The adaptive poll algorithm evolved over many years and many variations. 
A summary follows.

1. The poll will not be less than the maximum of the peer poll and 
minpoll. The maximum poll will not be greater than maxpoll. This is to 
protect the network.

2. The time constant will not be less than minpoll nor greater than 
maxpoll of the system peer. This is to allow the user to constrain the 
time constant for some purpose. Note that if the maxpoll is different as 
the system peer changes, some swish and sway must be expected. That's 
why the ACTS driver is disabled if other peers are active.

3. Subject to the above constraints, a jiggle counter increments by the 
value of the time constant when the current clock offset is less than 
twice the clock jitter and otherwise decrements by twice this value. If 
the jiggle counter exceeds +30, the time constant increments by one. If 
it falls below -30 it decrements by one and in both cases the jiggle 
counter is reset to zero.

  The design is intended to

1. Always poll at twice the Nyquist rate with any time constant. Serious 
audiophiles and DSP engineers will recognize the needfor this.

2. The poll value here is the exponent of two to yield the actual poll 
interval. This is chosen to match the Allan deviation characteristic 
which results in straight lines in log-log coordinates.

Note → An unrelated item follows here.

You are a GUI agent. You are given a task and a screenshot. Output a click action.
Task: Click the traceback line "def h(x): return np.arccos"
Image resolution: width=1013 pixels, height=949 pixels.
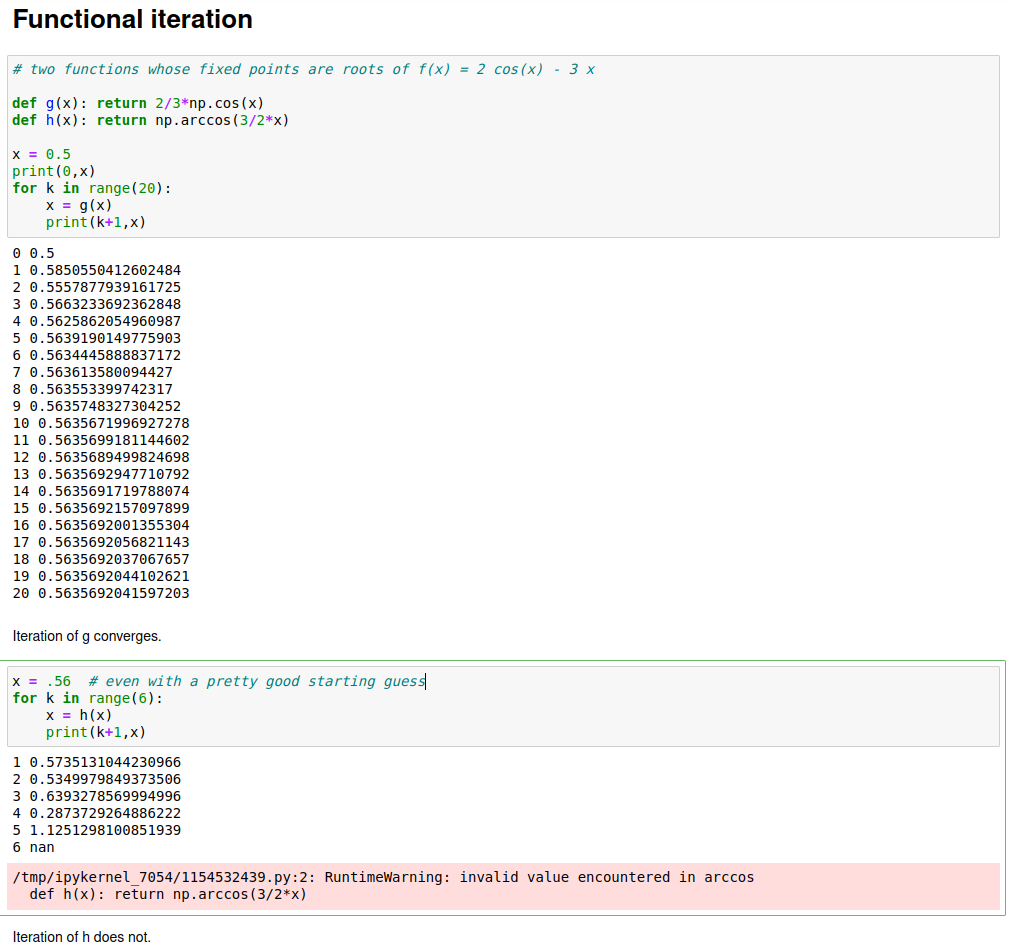point(168,894)
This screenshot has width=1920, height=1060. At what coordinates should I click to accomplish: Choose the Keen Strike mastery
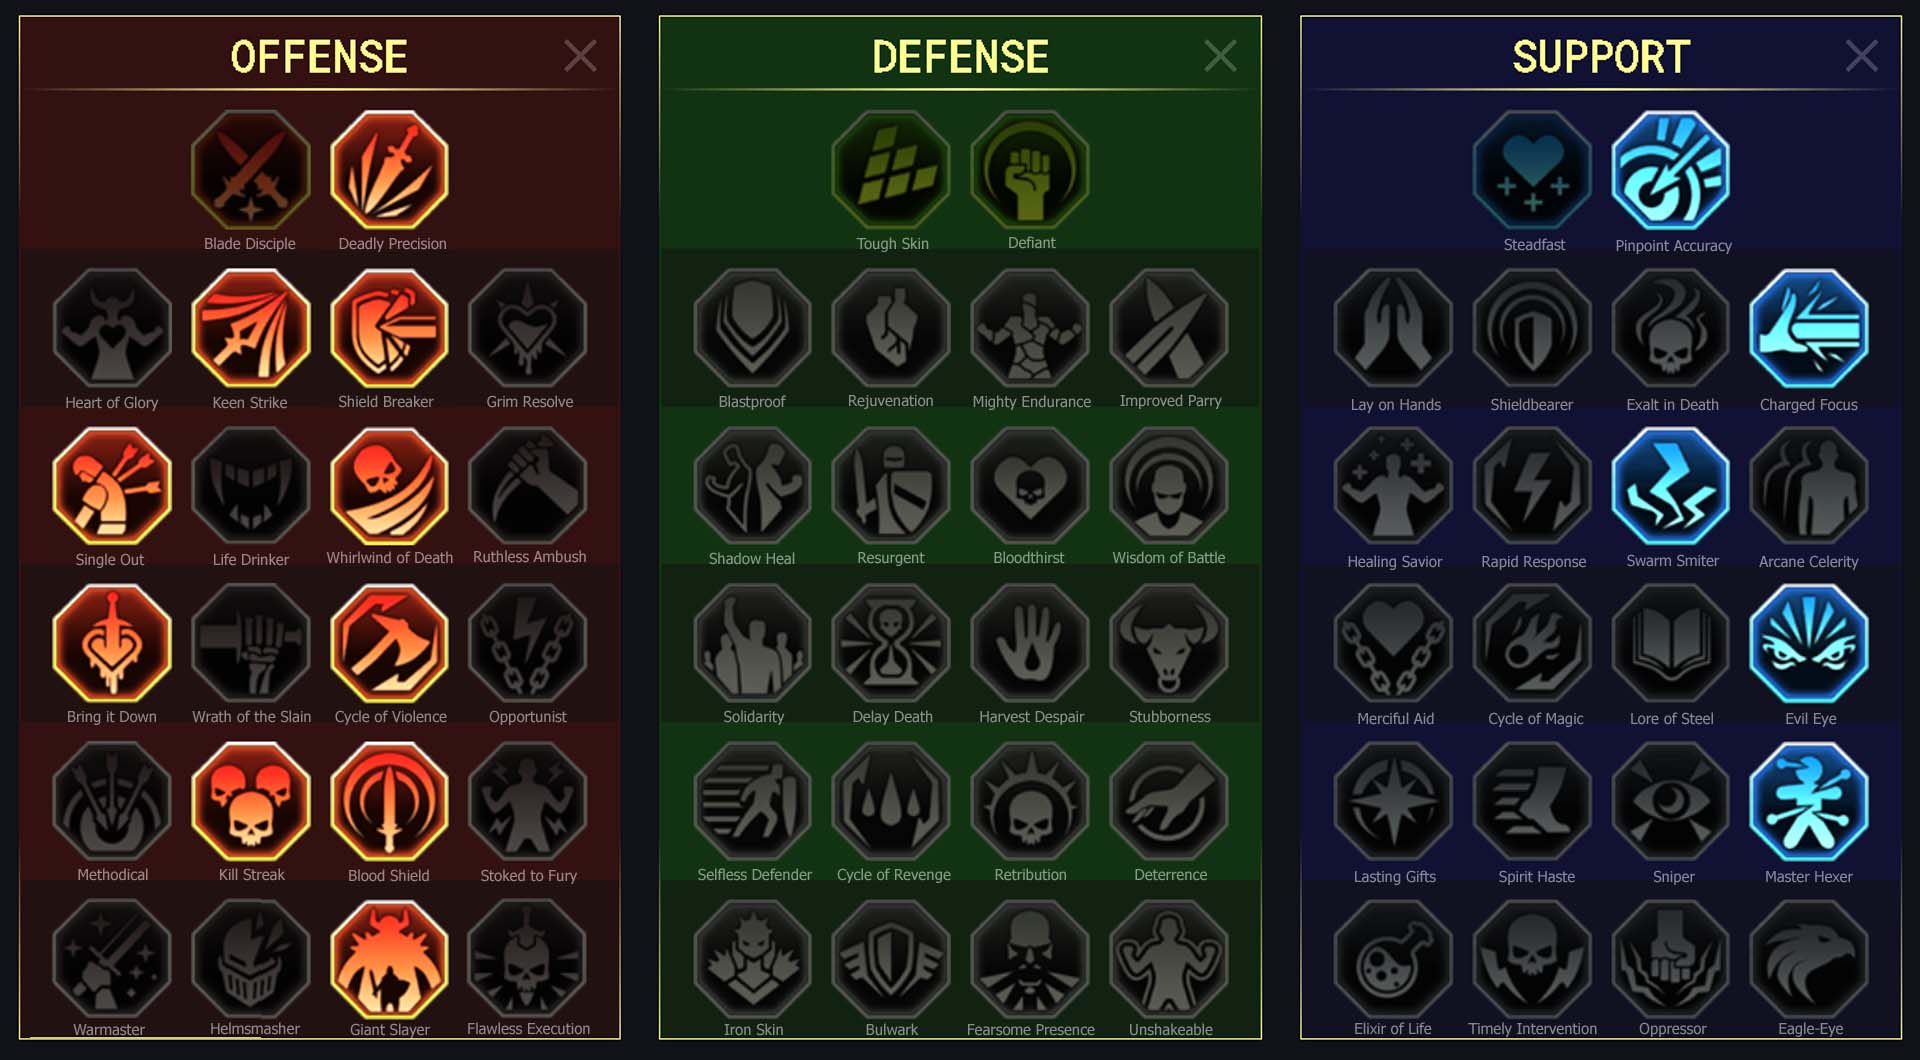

3. The time constant increases slowly to higher intervals and decreases 
quickly to lower intervals.

4. The time constant adapts more rapidly at higher polls and more slowly 
at the lower intervals.

I hope this explains the behavior you report.

Dave

David Woolley wrote:

> Mike K Smith wrote:
> 
>> Looks like I should be reducing maxpoll. I guess the design of NTP is
> 
> 
> As I understand it, the loop time constant determines the poll interval, 
> but the poll interval doesn't constrain the loop time constant, so 
> reducing maxpoll will not make the system significantly more responsive 
> to anything except a complete failure of a time source.
> 
>> optimised for clocks with predictable drift rates, and a sudden
>> variation in drift rate takes longer to correct.